PROBLEM → Exactly transcribe the span of lines from the one containing "Screen dimensions: 420x507" through the final line of the entries, inclusive, and nothing outside it. Exclude the pictures.

*** Opening of SOURCE RECORDS ***

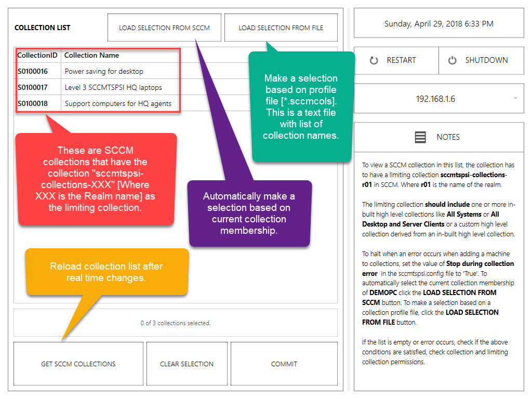Click the date and time display panel
532x399 pixels.
438,24
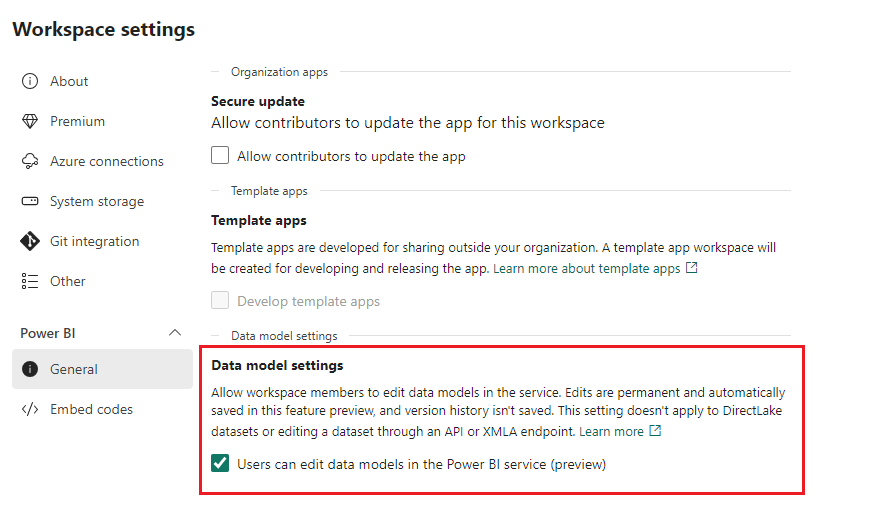This screenshot has height=513, width=879.
Task: Collapse the Power BI section chevron
Action: click(x=175, y=332)
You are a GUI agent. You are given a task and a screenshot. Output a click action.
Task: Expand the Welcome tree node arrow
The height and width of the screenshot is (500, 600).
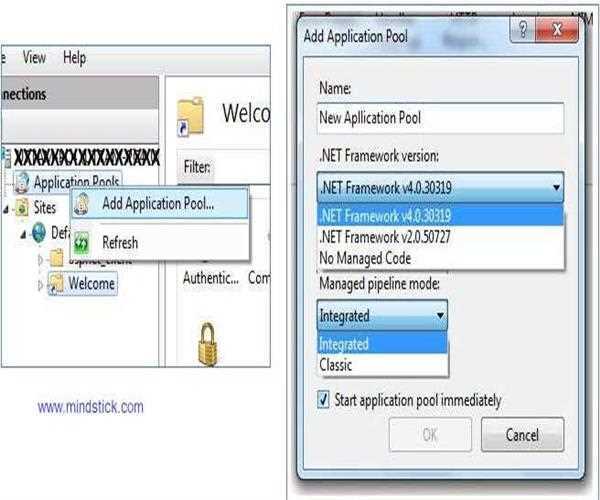pyautogui.click(x=41, y=285)
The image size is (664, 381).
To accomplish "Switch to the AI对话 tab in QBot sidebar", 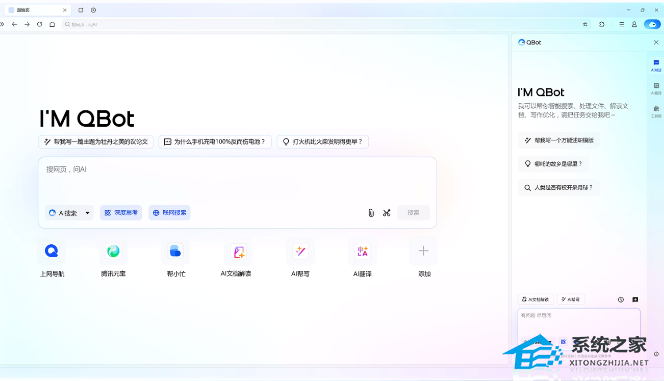I will click(656, 65).
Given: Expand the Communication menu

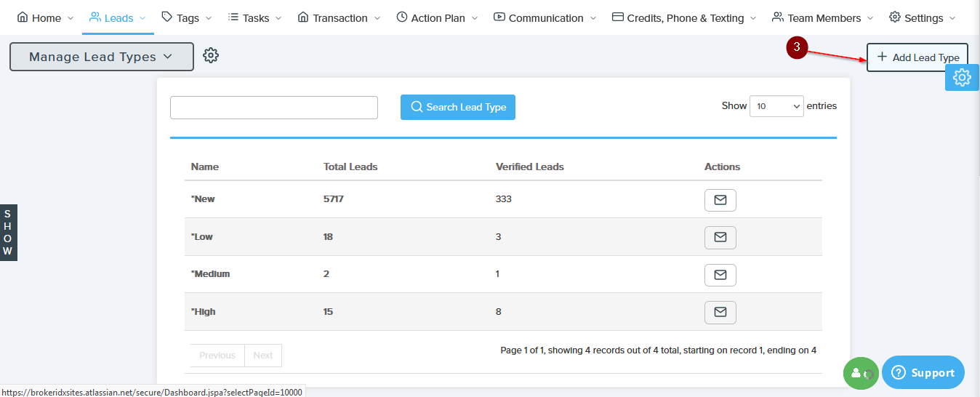Looking at the screenshot, I should [x=545, y=18].
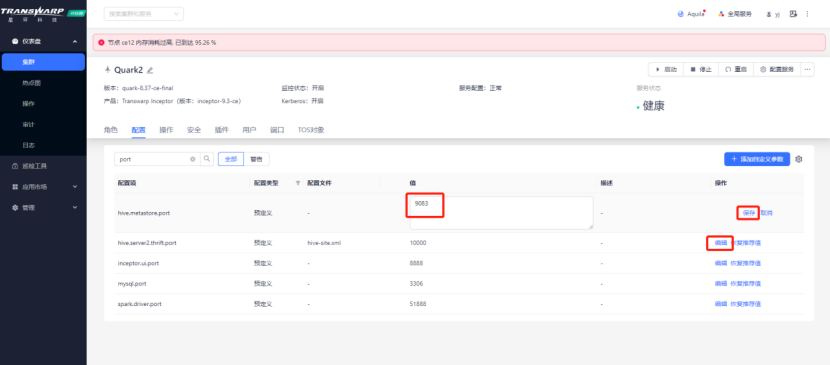The height and width of the screenshot is (365, 830).
Task: Click 保存 for hive.metastore.port
Action: pos(748,213)
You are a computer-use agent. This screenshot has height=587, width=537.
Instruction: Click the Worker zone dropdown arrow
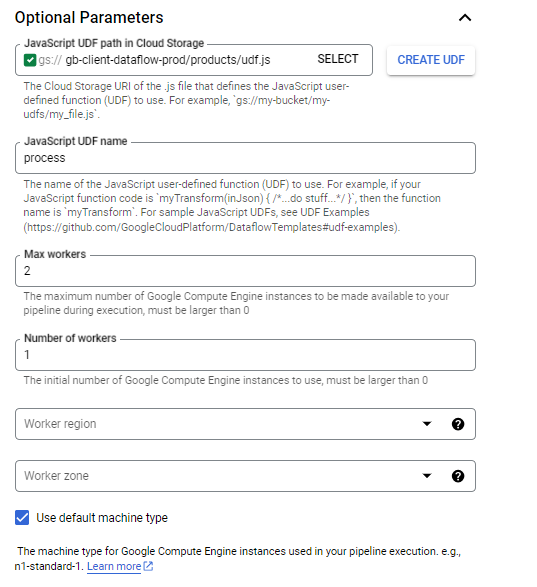pyautogui.click(x=427, y=476)
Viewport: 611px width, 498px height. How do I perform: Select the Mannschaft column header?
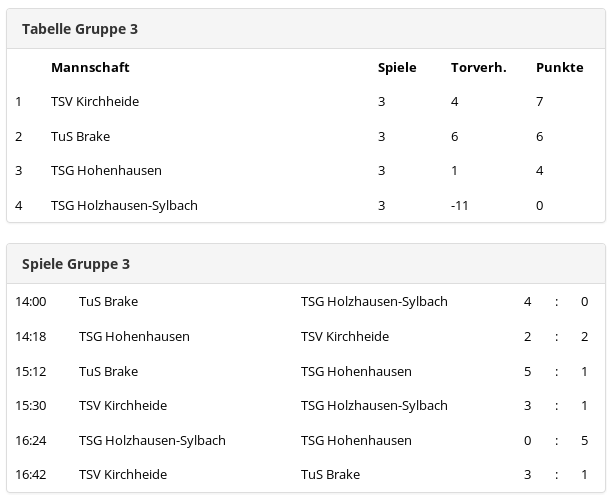90,67

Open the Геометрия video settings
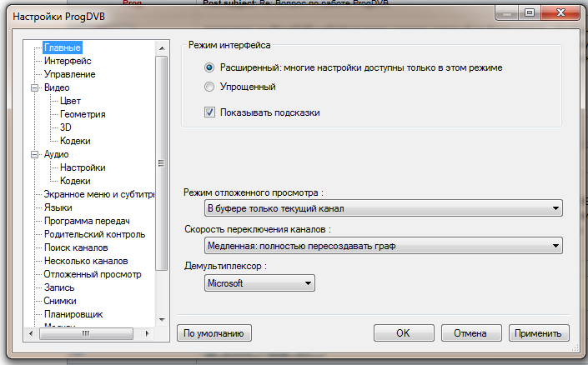coord(83,114)
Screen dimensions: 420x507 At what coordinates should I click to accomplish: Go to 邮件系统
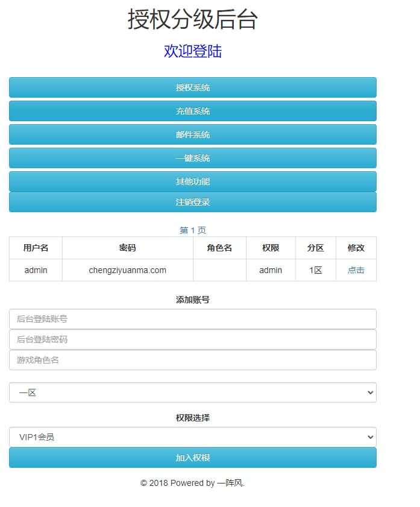click(193, 134)
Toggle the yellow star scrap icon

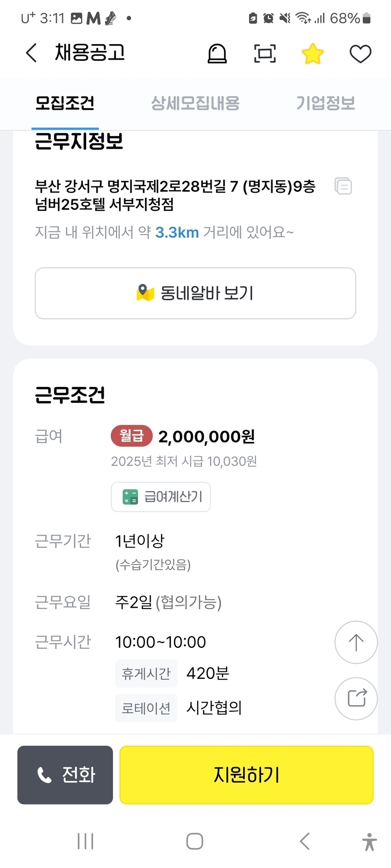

*** Close of SOURCE RECORDS ***

SOLUTION FOR THIS PROBLEM →
Screen dimensions: 420x507 At what coordinates should I click to accomplish: Go to 邮件系统
click(193, 134)
Toggle the yellow star scrap icon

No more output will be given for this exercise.